Dataset excerpts
================
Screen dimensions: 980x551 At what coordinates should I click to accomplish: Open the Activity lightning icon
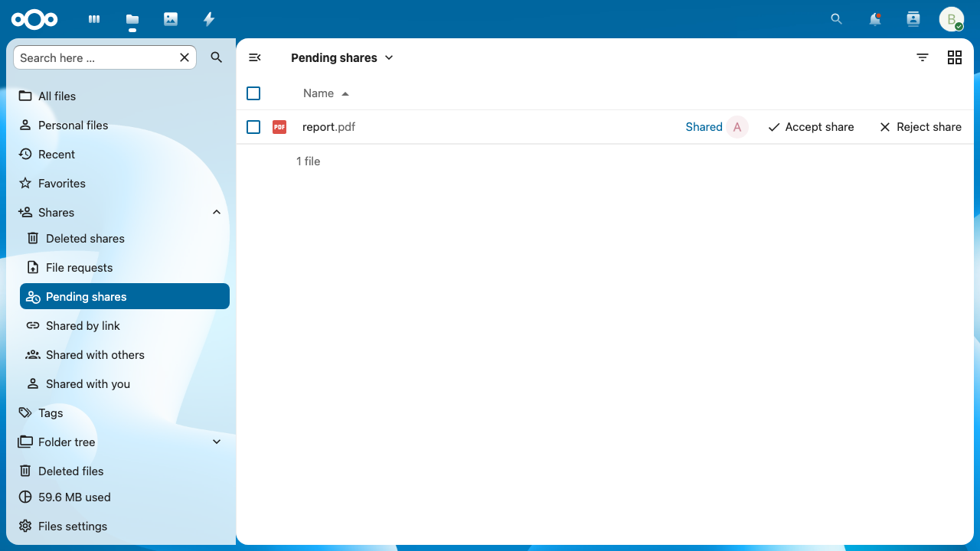pyautogui.click(x=209, y=19)
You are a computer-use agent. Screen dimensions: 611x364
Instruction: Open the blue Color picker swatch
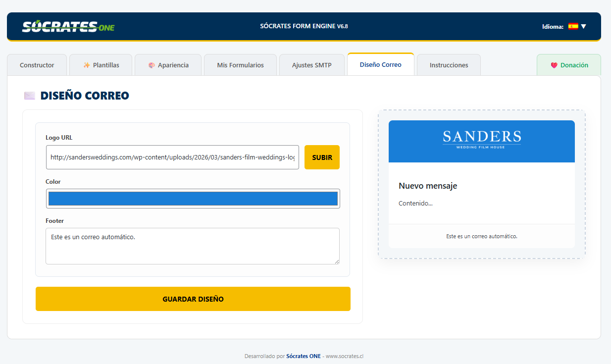(193, 199)
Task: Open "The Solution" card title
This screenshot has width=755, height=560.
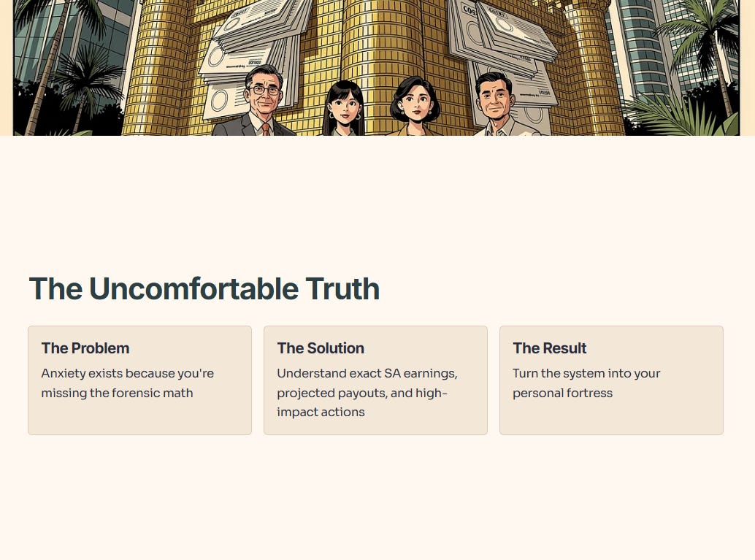Action: 321,348
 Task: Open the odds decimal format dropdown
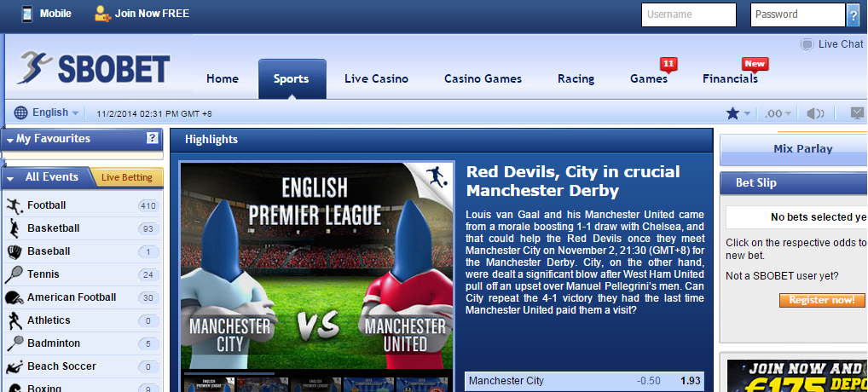(x=778, y=113)
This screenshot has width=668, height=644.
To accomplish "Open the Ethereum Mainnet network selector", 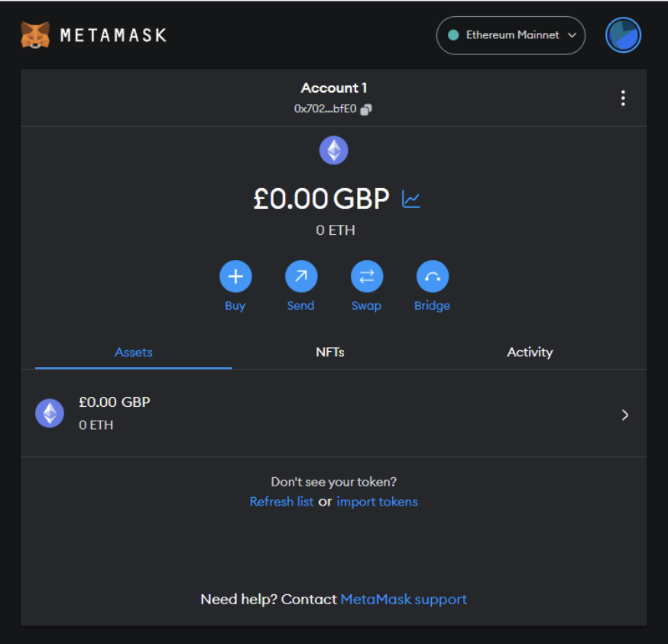I will point(511,35).
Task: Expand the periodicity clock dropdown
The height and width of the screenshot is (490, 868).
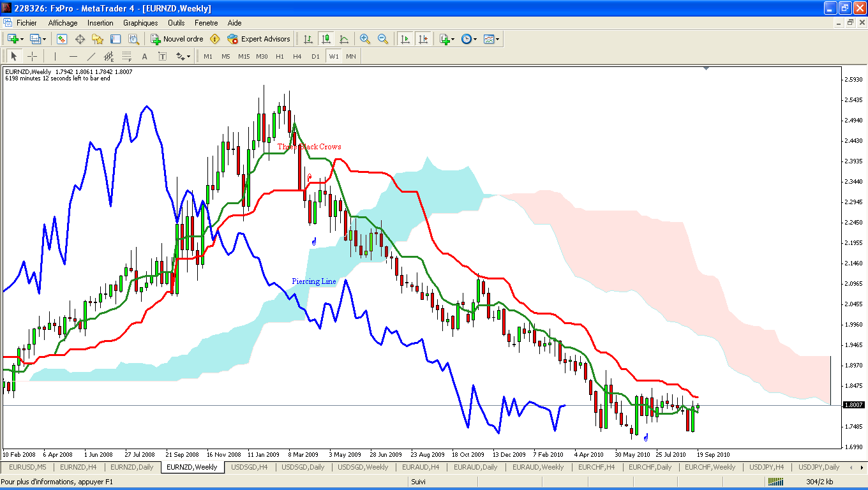Action: point(475,39)
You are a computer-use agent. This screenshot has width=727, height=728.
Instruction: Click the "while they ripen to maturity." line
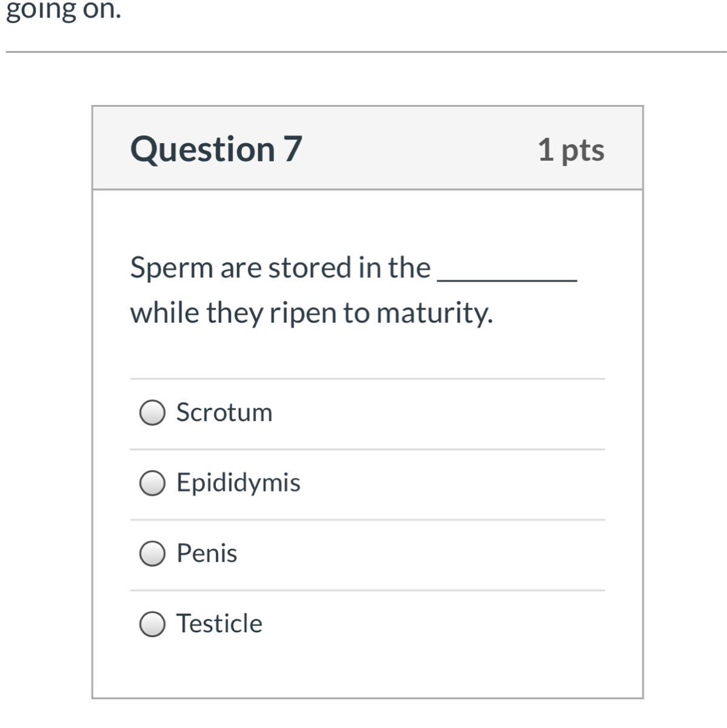(x=312, y=313)
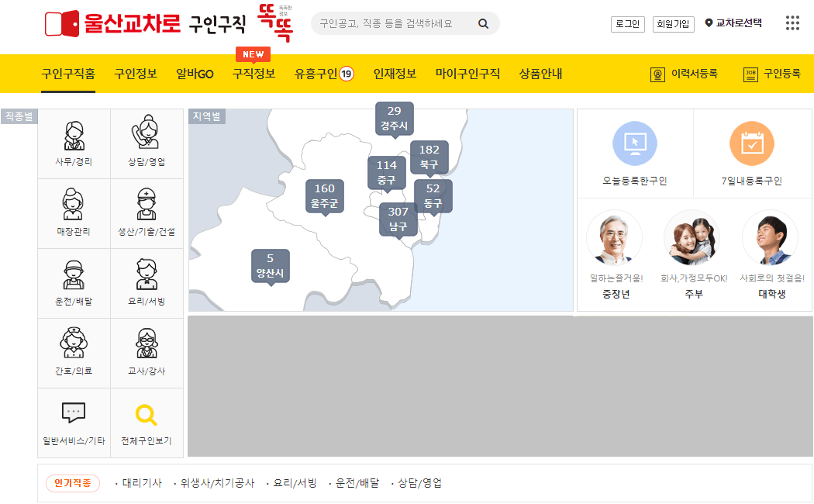Click the 남구 307 map marker
814x504 pixels.
pos(398,216)
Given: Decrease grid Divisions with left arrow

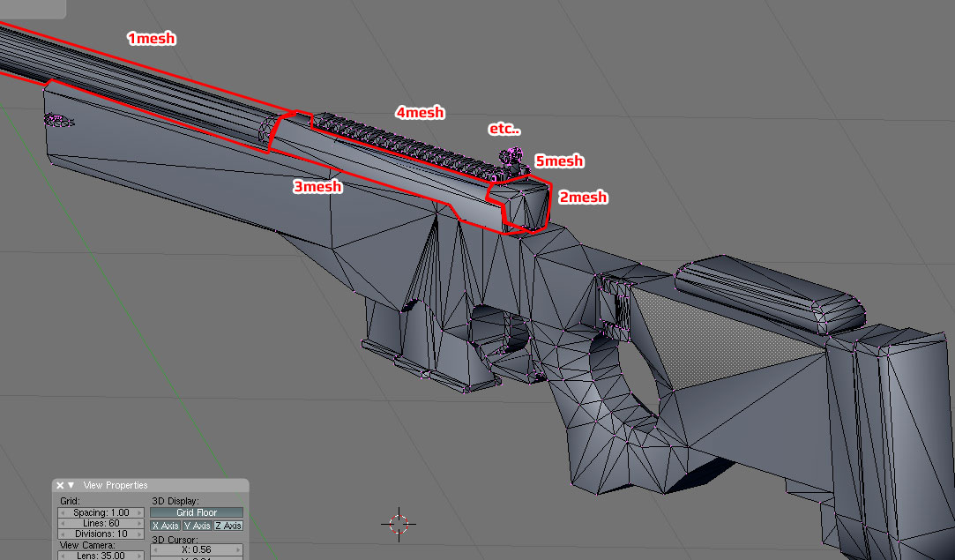Looking at the screenshot, I should pos(63,534).
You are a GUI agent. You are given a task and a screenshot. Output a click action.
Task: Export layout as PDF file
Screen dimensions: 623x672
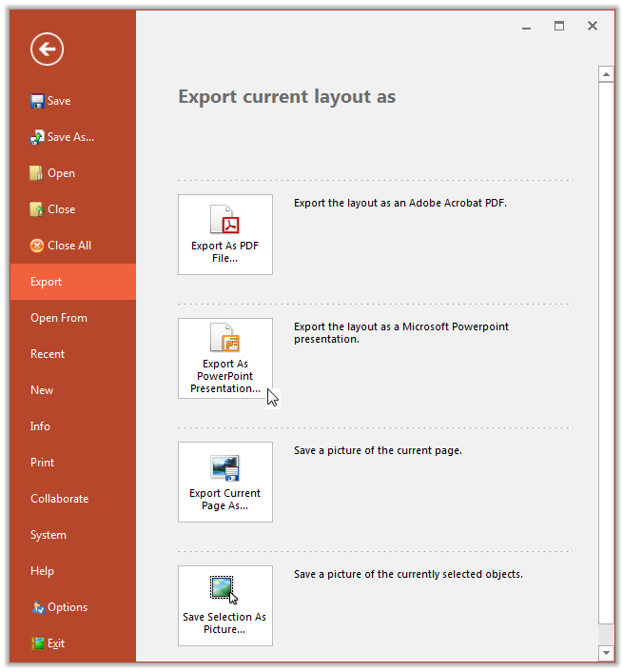coord(225,234)
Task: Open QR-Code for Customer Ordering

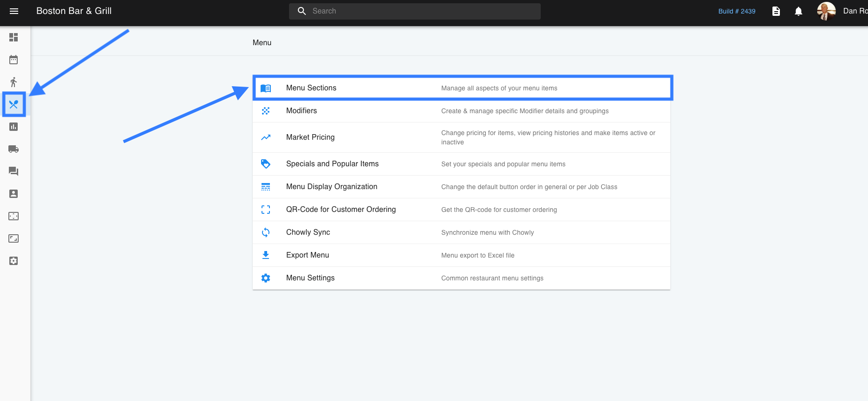Action: (x=340, y=210)
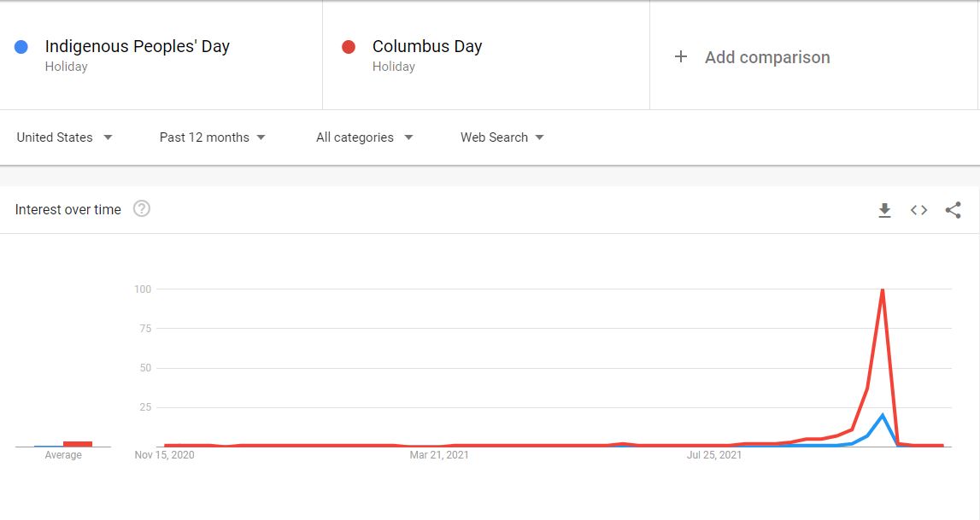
================
What to produce
Search the entries for the word "agent", then copy every line in which it is found.

Task answer
You are a computer-use agent. Screen dimensions: 611x364
You are a computer-use agent. This screenshot has width=727, height=728.
You are a GUI agent. You are given a task and a screenshot. Output a click action.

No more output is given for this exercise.